La passione, forza irrazionale, giustifica l’uccisione agli occhi di un’opinione pubblica disposta ad ammetterne la possibilità (l’omicidio passionale era un fatto peraltro non incongruo alla società italiana degli anni ‘50).
NECESSITÀ E CASO
Abbiamo accennato a vari riferimenti di Sciascia al gioco delle carte. E’ interessante notare che Sciascia associa l’idea di omicidio passionale con quella del lotto. Il lotto, come le carte, è un gioco d’azzardo basato sulla casualità: la logica ferrea, il carattere di necessità, del mondo della verità (la logica dell’investigatore e dei mestatori mafiosi) si contrappone alla casualità, alla caoticità del mondo delle apparenze costruito sulla menzogna.
Nel GIORNO DELLA CIVETTA, ci sono altri riferimenti al gioco d’azzardo.
Il soprannome di Marchica è Zecchinetta. Sciascia, alludendo al giuoco d’azzardo giocato dalla mafia, spiega che la zecchinetta è un “giuoco d’azzardo: si fa con carte siciliane...” [p. 418].
Di un mafioso divenuto rispettabile, Sciascia scrive: “La fredda astuta violenza per cui in gioventù era stato famoso, il calcolato azzardo, la prontezza di mente e di mano, tutte le qualità, insomma che lo avevano portato al rispetto e alla paura di cui era circondato [...]” [p. 425].
Il gioco d’azzardo presuppone astuzia (“fredda astuta violenza”) e capacità di calcolo (aspetto della necessità) nel gestire la casualità (“calcolato azzardo”).
La necessità (il calcolo) si converte di nuovo in azzardo quando i giocatori maldestri restano vittime del gioco, morendo (come Parrinieddu).
MORTE
Il risvolto esistenziale del doppio gioco, dell’azzardo, della partita con la casualità è dunque la morte: “E mentre a B. arrestavano Diego, a S. Parrinieddu diventava il numero due che la cabala del lotto assegna al morto ammazzato: unica forma di sopravvivenza, anima immortale a parte, cui era destinato” [p. 427].

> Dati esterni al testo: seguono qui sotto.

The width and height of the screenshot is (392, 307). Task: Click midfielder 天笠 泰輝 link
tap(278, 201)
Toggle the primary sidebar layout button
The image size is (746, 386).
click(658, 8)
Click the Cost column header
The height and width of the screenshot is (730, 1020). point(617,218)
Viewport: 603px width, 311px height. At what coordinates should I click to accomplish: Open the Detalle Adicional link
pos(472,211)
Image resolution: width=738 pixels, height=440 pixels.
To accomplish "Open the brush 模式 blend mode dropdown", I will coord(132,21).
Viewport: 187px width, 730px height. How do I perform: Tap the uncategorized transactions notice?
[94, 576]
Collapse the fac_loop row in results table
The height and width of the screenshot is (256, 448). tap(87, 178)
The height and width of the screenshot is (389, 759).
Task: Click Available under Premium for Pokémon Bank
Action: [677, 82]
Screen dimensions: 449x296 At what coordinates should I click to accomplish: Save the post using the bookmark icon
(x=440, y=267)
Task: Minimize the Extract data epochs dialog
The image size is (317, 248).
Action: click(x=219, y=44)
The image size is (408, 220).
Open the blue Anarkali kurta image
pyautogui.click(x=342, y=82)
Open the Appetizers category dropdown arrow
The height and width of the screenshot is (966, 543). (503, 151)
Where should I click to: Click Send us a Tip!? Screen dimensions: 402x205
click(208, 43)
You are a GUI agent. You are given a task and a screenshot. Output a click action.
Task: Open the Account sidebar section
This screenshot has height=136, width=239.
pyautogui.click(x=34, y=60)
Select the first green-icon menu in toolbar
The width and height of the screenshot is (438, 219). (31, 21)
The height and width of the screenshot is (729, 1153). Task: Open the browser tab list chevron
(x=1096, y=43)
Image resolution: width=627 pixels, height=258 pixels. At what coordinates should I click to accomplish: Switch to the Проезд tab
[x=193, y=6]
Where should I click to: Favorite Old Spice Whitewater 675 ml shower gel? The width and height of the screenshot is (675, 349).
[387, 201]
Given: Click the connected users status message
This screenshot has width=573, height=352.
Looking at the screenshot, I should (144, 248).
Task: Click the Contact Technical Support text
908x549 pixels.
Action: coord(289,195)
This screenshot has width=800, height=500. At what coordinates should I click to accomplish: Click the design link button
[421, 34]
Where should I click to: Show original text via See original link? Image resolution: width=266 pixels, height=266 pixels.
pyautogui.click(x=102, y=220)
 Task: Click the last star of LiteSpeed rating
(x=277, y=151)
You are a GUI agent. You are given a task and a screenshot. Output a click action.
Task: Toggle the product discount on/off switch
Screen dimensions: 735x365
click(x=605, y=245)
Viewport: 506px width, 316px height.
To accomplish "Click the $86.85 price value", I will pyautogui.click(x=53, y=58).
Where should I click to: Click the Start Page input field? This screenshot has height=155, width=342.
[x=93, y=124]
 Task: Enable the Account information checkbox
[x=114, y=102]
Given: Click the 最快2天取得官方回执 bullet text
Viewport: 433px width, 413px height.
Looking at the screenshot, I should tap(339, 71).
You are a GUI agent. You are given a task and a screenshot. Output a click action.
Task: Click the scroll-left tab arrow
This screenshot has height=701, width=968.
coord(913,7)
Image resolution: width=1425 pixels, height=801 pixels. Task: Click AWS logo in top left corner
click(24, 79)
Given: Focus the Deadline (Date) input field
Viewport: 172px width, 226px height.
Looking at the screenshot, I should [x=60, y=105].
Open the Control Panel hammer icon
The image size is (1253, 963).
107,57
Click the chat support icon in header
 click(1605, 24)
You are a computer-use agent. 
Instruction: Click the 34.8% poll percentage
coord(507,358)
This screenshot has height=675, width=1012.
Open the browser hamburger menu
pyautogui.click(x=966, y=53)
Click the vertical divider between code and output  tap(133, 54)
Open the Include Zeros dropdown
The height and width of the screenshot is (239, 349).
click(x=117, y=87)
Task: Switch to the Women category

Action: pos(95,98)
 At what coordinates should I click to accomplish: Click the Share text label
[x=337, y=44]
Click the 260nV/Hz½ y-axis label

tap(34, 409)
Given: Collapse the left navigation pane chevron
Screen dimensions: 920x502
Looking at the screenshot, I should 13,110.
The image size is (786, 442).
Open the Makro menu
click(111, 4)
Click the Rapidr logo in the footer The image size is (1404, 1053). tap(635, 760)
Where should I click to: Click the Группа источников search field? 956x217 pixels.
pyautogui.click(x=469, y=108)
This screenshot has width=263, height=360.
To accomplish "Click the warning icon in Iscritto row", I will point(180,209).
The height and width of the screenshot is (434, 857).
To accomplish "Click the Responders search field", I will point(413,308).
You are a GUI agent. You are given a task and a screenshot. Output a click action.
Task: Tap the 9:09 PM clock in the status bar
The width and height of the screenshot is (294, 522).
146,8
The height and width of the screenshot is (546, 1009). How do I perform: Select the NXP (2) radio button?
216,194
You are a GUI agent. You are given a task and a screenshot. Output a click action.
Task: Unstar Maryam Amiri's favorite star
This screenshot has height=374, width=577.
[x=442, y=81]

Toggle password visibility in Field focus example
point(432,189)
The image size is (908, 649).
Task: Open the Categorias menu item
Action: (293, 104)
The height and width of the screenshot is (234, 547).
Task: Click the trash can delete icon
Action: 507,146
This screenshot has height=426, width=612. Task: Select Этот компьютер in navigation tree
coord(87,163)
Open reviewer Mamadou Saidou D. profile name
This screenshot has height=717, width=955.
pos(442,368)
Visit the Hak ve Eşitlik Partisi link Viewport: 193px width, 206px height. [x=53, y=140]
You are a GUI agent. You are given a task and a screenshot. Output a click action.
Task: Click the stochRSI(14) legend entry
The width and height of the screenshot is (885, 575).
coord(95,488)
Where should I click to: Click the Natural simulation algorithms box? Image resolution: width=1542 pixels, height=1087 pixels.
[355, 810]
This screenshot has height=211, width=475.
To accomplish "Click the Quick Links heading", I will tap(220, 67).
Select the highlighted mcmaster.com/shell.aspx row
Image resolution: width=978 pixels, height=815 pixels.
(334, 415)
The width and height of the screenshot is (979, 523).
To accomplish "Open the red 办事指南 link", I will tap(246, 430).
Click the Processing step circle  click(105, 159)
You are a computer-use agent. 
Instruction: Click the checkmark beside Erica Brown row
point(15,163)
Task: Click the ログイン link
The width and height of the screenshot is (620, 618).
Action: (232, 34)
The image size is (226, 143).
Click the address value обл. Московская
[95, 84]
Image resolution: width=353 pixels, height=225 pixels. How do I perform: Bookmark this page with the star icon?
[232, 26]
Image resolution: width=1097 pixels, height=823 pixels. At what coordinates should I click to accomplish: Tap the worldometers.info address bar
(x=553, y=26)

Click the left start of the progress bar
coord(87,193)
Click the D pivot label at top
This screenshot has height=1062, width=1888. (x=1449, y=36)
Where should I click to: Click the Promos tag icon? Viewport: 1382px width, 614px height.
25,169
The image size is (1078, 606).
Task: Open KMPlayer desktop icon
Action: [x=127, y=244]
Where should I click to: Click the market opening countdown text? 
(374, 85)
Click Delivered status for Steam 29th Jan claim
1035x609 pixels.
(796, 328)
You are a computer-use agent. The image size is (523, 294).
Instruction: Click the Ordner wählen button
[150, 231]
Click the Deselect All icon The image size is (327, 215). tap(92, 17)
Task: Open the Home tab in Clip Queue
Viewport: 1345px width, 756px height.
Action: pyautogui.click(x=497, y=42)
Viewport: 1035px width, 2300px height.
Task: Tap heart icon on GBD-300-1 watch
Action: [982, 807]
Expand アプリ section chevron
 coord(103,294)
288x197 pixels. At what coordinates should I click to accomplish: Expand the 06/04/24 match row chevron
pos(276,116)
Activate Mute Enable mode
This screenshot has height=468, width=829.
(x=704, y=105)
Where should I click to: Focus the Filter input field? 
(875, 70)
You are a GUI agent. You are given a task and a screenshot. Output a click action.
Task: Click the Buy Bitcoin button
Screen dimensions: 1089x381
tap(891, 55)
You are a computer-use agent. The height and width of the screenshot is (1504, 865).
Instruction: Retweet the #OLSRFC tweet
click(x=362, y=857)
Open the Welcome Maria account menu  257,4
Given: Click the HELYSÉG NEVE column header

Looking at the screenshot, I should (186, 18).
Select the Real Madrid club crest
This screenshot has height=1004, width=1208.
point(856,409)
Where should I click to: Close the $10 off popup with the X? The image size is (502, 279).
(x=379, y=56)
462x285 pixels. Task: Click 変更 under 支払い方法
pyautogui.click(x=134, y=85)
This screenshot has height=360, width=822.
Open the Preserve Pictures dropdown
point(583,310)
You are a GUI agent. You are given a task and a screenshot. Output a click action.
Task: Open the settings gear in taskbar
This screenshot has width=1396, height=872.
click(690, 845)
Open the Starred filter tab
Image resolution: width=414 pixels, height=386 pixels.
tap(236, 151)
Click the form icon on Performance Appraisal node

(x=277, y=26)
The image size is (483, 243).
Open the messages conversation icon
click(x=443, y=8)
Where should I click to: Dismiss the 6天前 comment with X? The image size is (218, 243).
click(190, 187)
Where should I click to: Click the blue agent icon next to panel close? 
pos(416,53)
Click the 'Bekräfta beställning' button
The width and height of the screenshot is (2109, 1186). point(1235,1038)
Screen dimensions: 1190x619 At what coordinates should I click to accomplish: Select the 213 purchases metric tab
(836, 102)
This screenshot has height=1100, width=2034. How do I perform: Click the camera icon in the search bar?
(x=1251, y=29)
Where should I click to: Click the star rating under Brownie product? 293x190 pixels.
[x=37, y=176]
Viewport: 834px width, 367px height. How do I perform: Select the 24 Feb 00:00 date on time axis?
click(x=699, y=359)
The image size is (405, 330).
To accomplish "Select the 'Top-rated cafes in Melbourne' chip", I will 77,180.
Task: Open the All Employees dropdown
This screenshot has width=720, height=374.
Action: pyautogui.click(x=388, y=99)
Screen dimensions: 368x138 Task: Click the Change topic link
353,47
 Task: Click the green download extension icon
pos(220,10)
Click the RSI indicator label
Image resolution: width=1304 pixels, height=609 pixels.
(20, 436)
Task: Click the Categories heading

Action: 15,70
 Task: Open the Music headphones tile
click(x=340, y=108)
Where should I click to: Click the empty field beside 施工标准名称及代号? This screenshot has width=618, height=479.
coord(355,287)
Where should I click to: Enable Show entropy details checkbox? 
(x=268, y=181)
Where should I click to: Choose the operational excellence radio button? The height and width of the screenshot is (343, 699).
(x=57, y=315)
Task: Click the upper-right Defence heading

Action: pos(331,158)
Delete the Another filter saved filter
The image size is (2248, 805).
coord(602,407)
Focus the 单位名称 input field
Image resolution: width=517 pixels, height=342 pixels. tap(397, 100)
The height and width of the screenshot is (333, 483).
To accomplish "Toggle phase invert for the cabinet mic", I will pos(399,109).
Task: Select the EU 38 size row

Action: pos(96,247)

“[I confidenti] la sola cosa umana che avessero era questa agonia in cui, per la loro stessa viltà, si dibattevano; per la paura di morire ogni giorno affrontavano la morte; e infine la morte scoccava, finalmente la morte, ultima, definitiva, unica morte, non più il doppio giuoco, la doppia morte di ogni ora” [p. 406].
La morte, componente essenziale del romanzo poliziesco di ampia diffusione, è problema esistenziale di enorme serietà per Sciascia. Citiamo di nuovo un brano citato in precedenza: nella morte “si raccoglie tutto il senso, tragico, quanto si vuole, della vita” [OPERE 1956-1971, p. X].